En ce qui concerne les bons du trésors français la société Courchevel Immo produit un relevé de ses placements faisant apparaître la valeur nominale de ses bons du Trésor, soit : 9 000 000 € BTAN République français 2005, à échéance au 12 juillet 2010 et faisant apparaître leur 'valeur effective’ au 31 décembre 2009, pour un montant de 9 148 409 € qui tient justement compte du temps de détention.
En revanche, les intérêts à venir au 12 juillet 2010, ne peuvent être pris en considération au titre des
actifs détenus au 1er janvier 2010.
Sur la prise en compte des meubles meublants le chalet
La société Courchevel Immo avait fournit elle-même le montant de ses actifs non immobiliers français, sans y inclure la valeur des meubles meublants.
Les pièces produites, à savoir des factures d’achats, des extraits de bilans et un inventaire d’huissiers de justice en date du 17 mai 2017, sont tout à fait insuffisant à établir et la consistance et la valeur vénale réelle des meubles meublants au 1er janvier 2010.
Cette demande ne peut qu’être rejetée.
En conséquence, le jugement sera confirmé en toutes ses dispositions.

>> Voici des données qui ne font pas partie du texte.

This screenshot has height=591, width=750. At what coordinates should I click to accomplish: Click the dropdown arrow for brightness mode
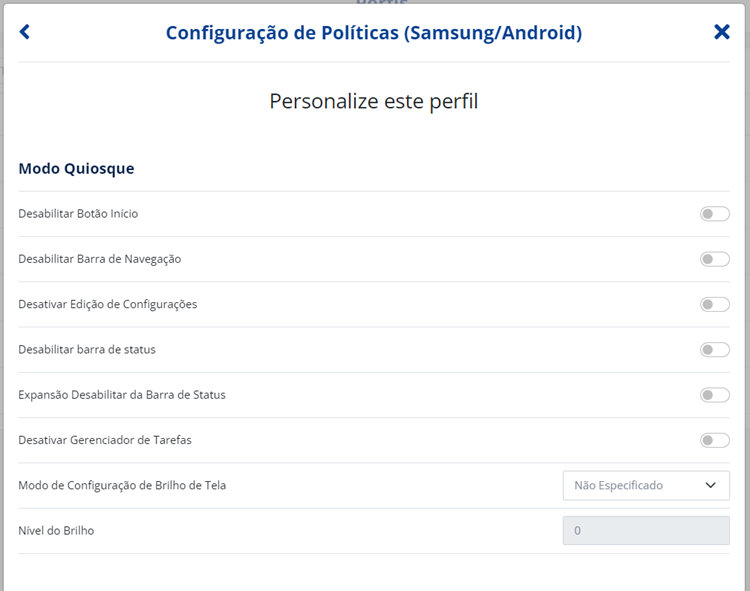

Sur l’article 700 du code de procédure civile
Il y a lieu de faire application des dispositions de l’article 700 du code de procédure civile.
PAR CES MOTIFS
La Cour, statuant publiquement et contradictoirement,
Confirme le jugement déféré en toutes ses dispositions,
Y ajoutant,
Condamne la société Courchevel Immo SA. à payer à l’Administration des Finances Publiques, représentée par le directeur régional des finances publiques de Provence-Alpes-Côte d’Azur et du département des Bouches-du-Rhône, la somme de 3 000 € au titre de l’article 700 du code de procédure civile,
Condamne la société Courchevel Immo SA. aux dépens d’appel.
Ainsi prononcé publiquement le 25 mai 2021 par mise à disposition de l’arrêt au greffe de la Cour, les parties en ayant été préalablement avisées dans les conditions prévues au deuxième alinéa de l’article 450 du code de procédure civile, et signé par Michel FICAGNA, Président et Sylvie LAVAL, Greffier.